ALM-45639 Checkpointing of a Flink Job Times Out
Description
The system checks the checkpointing timeout of Flink jobs every 30 seconds. This alarm is generated if the checkpointing timeout of a Flink job is longer than the threshold (600 seconds by default). This alarm is cleared when the checkpointing timeout of a job is less than or equal to the threshold.
Attribute
Alarm ID |
Alarm Severity |
Auto Clear |
---|---|---|
45639 |
Minor |
Yes |
Parameters
Name |
Meaning |
---|---|
Source |
Specifies the cluster for which the alarm is generated. |
ServiceName |
Specifies the service for which the alarm is generated. |
JobName |
Specifies the job for which the alarm is generated. |
UserName |
Specifies the username for which the alarm is generated. |
Impact on the System
This alarm has no impact on the system.
Possible Causes
The job may be in the sub-healthy state. The possible causes are as follows:
- The memory for the TaskManager of the job is insufficient.
- The state memory is too large, making checkpointing time-consuming.
Procedure
- Log in to Manager as a user who has the FlinkServer management permission.
- Choose O&M > Alarm > Alarms > ALM-45639 Checkpointing of a Flink Job Times Out, view Location, and obtain the name of the task for which the alarm is generated.
- Choose Cluster > Services > Yarn and click the link next to ResourceManager WebUI to go to the native Yarn page.
- Locate the failed task based on its name displayed in Location, search for and record the application ID of the job, and check whether the job logs are available on the Yarn page.
Figura 1 Application ID of a job
- Click the application ID of the failed job to go to the job page.
- Click Logs in the Logs column to view JobManager logs.
Figura 2 Clicking Logs
- Click the ID in the Attempt ID column and click Logs in the Logs column to view TaskManager logs.
Figura 3 Clicking the ID in the Attempt ID column
Figura 4 Clicking Logs
You can also log in to Manager as a user who has the FlinkServer management permission. Choose Cluster > Services > Flink, and click the link next to Flink WebUI. On the displayed Flink web UI, click Job Management, click More in the Operation column, and select Job Monitoring to view TaskManager logs.
- Click Logs in the Logs column to view JobManager logs.
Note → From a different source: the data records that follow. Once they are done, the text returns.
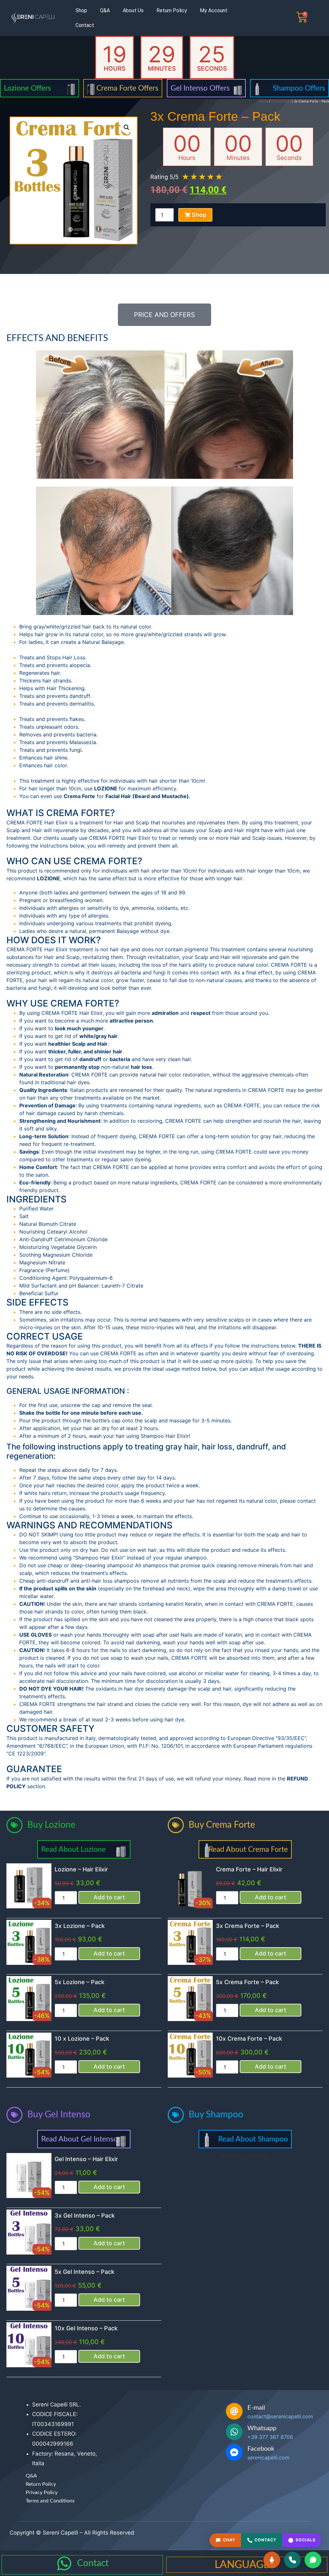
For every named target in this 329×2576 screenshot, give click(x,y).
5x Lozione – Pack (79, 1982)
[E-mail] (234, 2411)
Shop (81, 10)
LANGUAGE (242, 2565)
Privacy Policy (42, 2492)
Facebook (260, 2449)
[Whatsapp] (234, 2431)
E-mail (256, 2408)
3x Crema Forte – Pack (247, 1925)
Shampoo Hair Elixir (165, 1436)
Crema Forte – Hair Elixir (249, 1869)
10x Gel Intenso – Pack (86, 2328)
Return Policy (171, 10)
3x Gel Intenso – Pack (85, 2215)
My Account (213, 10)
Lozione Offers (27, 88)
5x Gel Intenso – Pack (84, 2271)
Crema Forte (281, 101)
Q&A (105, 10)
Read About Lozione (73, 1849)
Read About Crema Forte (248, 1849)
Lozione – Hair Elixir (81, 1869)
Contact (85, 25)
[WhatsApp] (313, 2560)
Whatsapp (261, 2428)
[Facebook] (234, 2452)
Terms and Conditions (50, 2500)
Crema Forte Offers (127, 88)
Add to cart (109, 1897)
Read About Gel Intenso (79, 2139)
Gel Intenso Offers (200, 88)
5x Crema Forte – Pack (247, 1982)
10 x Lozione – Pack (82, 2038)
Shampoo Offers (299, 88)
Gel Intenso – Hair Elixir (86, 2159)
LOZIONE (105, 788)
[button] (126, 127)
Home (263, 101)
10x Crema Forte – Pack (249, 2038)
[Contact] (64, 2563)
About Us (133, 10)
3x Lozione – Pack (80, 1925)
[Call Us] (292, 2560)
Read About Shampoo (253, 2139)
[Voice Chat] (271, 2560)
- View the logs of the failed job to rectify the fault, or contact the and send the collected fault logs. No further action is required.
If logs are unavailable on the Yarn page, download logs from HDFS.
- On Manager, choose Cluster > Services > HDFS, click the link next to NameNode WebUI to go to the HDFS page, choose Utilities > Browse the file system, and download logs in the /tmp/logs/Username/logs/Application ID of the failed job directory.
- View the logs of the failed job to rectify the fault, or contact the and send the collected fault logs.
Alarm Clearing
This alarm is cleared when the checkpointing timeout a Flink job is less than or equal to the threshold.
Related Information
None